Notre étude aspire alors à questionner cette notion de fabulation d’un point de vue linguistique, dans une perspective sémantique et interactionnelle. Pour ce faire, nous cherchons à préciser les points d’ancrage de ces phénomènes mais aussi la forme de leur cotexte, notamment par le relevé des disfluences. Nous questionnons également le vécu de la situation d’évaluation par les sujets et les aspects relationnels qui sous-tendent les rapports sujets/évaluateur.
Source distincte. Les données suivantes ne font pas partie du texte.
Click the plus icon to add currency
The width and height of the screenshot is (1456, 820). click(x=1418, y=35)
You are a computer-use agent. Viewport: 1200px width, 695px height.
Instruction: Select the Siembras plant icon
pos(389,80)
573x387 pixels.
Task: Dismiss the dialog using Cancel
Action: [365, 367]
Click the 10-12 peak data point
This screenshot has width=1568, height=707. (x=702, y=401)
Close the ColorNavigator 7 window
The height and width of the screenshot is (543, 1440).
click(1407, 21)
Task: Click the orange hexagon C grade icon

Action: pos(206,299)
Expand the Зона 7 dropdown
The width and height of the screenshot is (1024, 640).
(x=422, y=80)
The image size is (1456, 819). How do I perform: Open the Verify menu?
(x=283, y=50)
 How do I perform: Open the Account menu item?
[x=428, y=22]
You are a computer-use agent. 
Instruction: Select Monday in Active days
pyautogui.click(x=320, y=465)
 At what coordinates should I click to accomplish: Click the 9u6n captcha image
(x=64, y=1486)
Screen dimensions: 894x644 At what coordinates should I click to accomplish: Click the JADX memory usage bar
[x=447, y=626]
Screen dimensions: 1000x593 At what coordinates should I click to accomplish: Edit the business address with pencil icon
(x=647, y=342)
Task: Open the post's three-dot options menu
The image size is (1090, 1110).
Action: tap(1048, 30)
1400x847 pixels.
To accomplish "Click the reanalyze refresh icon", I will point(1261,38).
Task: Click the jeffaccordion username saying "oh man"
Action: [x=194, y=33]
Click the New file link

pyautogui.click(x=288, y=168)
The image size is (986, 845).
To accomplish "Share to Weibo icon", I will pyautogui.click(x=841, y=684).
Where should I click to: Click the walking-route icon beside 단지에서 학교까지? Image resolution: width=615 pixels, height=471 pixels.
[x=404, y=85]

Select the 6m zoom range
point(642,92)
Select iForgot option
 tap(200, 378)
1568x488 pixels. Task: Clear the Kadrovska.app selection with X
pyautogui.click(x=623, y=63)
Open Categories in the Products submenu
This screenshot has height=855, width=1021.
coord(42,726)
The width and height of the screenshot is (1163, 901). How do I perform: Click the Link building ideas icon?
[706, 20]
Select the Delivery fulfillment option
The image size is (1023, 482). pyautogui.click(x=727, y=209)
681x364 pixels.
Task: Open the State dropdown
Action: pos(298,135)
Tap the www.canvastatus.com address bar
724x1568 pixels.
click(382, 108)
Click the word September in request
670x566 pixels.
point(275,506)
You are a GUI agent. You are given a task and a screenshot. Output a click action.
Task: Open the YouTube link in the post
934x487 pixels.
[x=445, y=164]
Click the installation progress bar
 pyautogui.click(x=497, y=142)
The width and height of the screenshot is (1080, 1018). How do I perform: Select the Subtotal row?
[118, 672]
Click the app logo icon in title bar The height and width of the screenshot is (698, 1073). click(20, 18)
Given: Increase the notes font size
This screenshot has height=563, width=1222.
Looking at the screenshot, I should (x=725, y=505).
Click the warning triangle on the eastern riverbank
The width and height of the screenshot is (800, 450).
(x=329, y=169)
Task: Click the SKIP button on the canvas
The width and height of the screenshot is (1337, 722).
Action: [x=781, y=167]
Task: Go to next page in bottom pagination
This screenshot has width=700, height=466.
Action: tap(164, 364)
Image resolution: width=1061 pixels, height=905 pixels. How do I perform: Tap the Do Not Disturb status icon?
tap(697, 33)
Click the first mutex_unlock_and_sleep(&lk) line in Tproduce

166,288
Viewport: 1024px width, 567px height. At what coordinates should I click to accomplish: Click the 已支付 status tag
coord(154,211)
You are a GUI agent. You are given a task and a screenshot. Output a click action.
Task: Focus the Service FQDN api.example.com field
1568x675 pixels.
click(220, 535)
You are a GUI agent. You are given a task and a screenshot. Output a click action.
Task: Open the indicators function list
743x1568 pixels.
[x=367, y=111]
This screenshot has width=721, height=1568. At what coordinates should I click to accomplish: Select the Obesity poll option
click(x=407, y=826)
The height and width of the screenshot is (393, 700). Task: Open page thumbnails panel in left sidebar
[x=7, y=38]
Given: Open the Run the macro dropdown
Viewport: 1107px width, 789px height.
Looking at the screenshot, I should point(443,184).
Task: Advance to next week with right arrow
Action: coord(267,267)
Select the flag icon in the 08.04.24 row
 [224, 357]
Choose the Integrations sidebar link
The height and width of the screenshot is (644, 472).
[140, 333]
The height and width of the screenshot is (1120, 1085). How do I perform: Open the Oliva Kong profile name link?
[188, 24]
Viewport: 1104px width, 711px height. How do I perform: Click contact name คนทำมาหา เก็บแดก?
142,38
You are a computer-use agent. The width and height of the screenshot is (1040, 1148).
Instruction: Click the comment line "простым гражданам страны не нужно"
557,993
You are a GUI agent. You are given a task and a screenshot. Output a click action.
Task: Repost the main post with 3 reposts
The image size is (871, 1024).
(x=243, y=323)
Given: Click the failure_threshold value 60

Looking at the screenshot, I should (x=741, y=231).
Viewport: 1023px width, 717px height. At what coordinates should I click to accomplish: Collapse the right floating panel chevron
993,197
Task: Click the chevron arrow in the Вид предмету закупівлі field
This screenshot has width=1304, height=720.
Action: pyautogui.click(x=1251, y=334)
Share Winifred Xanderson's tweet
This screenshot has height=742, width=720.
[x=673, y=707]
Il ressort que les fabulations sont des phénomènes consistants, confirmés lors du rappel différé. Elles sont balisées par le genre et révèlent à leur façon le parcours interprétatif réalisé par chacun des sujets, soit, par là même, leur capacité à faire trace. En ce sens, elles s’apparentent à un mécanisme compensatoire pérenne. Une évolution plus sensible s’observe sur la forme du cotexte avec une tendance à la baisse des disfluences entre les rappels. L’invention assumée se distingue tant par son fond que par sa forme, révélant un mécanisme différent, moins opérant. Enfin, nous constatons la difficulté incarnée par la situation de test qui reste confrontante pour les sujets.
Nos résultats nous invitent à reconsidérer la finalité de l’évaluation et dans la continuité, l’accompagnement proposé aux sujets MA et à leurs aidants.